The pseudo-code of the distributed classification algorithm

A weight, proportional to the error on the training set, is associated with each ensemble and the support for each class, i.e. the decision support matrix is built. This phase could be computationally expensive, but it is performed in parallel, as the different algorithms are independent. The final classification is obtained by computing the error using the same formulae as the Adaboost.M2 algorithm is used by the boosting algorithm by computing the error of the entire ensemble instead of a single classifier as in the original boosting algorithm.

In our case, the different footprint data sets could be incomplete. We assume that each corresponding tuple of the different data sources is used to predict the same class, i.e. the users do not change during the time. Under these assumptions, we can easily handle cases in which a corresponding tuple can be missing in one or more data sets. Still, if it is missing in all the data sets, it will be discarded and counted as a wrong prediction in the evaluation phase.

6.1.1 Detecting anomalies in user behaviour

The classification model (i.e. the metaensemble), defined in the previous subsection, divides the users into homogeneous groups based on their digital footprint. The meta-model built is used to classify each new tuple representing the user’s digital footprint and assign a probability of risk representing the possible difference with the usual behaviour of the user/group.

In practice, we reformulated the anomaly detection task as a combination of user/group identification tasks, following the principle that the lower the probability that a digital footprint belongs to its corresponding user/group, the more anomalous the behaviour. Obviously, as we are coping with missing data sources, the probability of recognising an anomaly/normal behaviour is affected /decreased) by the presence of missing groups of features.

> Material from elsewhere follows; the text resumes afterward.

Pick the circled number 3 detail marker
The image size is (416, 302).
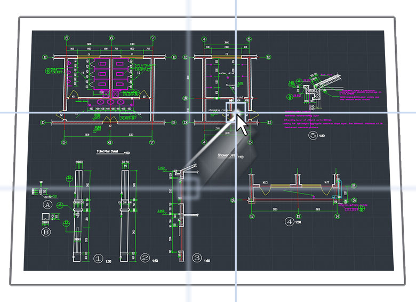pyautogui.click(x=197, y=258)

In practice, given a tuple representing the overall digital footprint coming from different sources in a given time window (30 minutes in our experiments), we directly predict both which user and group have generated this tuple for assessing whether it falls within normal user behaviour; then, we assign a probability that this behaviour is anomalous using a function based on the coverings (i.e. the ensembles, which participate to the classification of that tuple), the weights and the errors of the different ensembles composing the overall meta-ensemble. The same procedure is repeated for the group, and the overall probability is the weighted average of these two probabilities. The behaviour is considered an anomaly when this probability overcomes a given threshold (0.3 for our experiments).

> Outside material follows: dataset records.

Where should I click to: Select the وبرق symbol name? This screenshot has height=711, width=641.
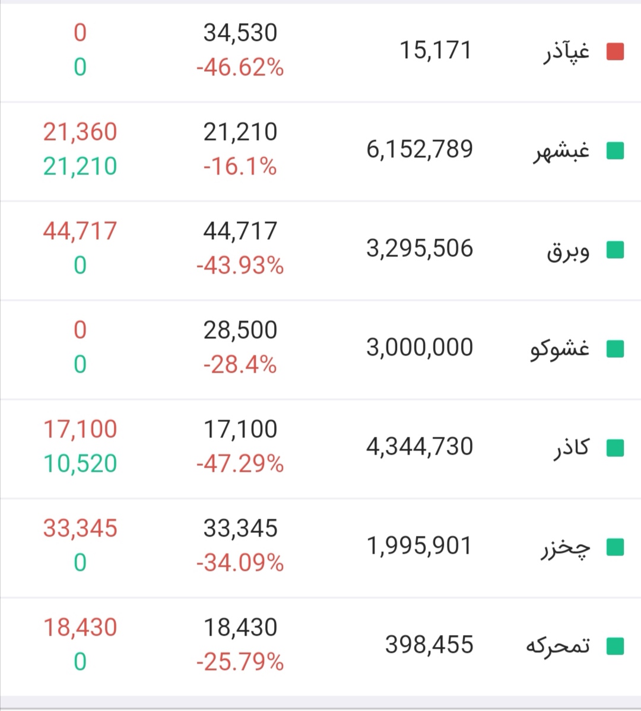coord(568,251)
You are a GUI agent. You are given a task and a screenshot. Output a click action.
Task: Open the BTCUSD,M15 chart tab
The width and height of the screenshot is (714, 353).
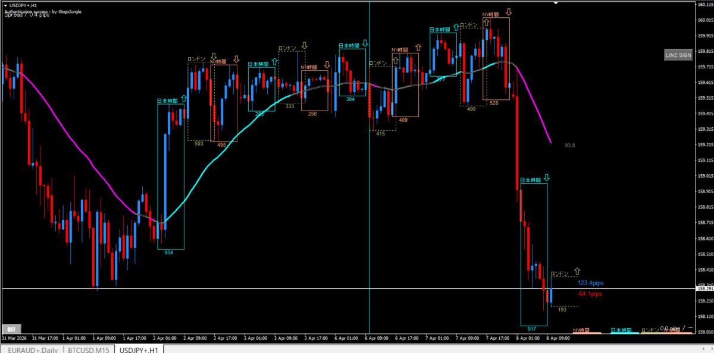(x=89, y=349)
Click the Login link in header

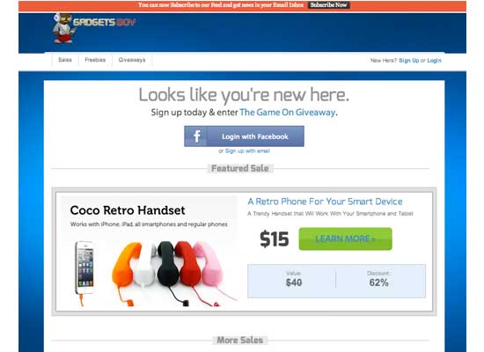click(434, 61)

Now, let us formalise and describe the method used to predict the anomalies, which also works in the case of missing data in the following.

6.1.2 Formalisation of the anomaly detection algorithm

Let \(S_{Ens}= \{E_1,\ldots , E_k\}\) be the set of the k ensembles composing the meta ensemble, each one having associated a weight \(w_i\), working on a source of data \(s_i\), and that predicts the class among the different class labels \(\Omega = \{\omega _1,\ldots ,\omega _{c}\}\), representing each one a group (or a user) and c is the total number of classes.

Let \(H_{ij}(x)=P(\omega _j \mid x,E_i)\) be the probability that the tuple x belongs to the class \(\omega _j\), given by the Ensemble i.

Consider the predicted class \(pred_{class}(x) = argmax_j ( \mu _{j}(x) )\) for \(j \in \{1, \ldots , c\}\), where \(\mu _{j}(x) = P(\omega _j \mid x,E)=\frac{\sum _{i=1}^{k} w_i P(\omega _j \mid x,E_i)}{\sum w_i}=\frac{\sum w_i * H_{ij}(x)}{\sum w_i}\), i.e. the average weighted of all the ensemble probabilities that the tuple x belongs to the class j (with label \(\omega _j\)).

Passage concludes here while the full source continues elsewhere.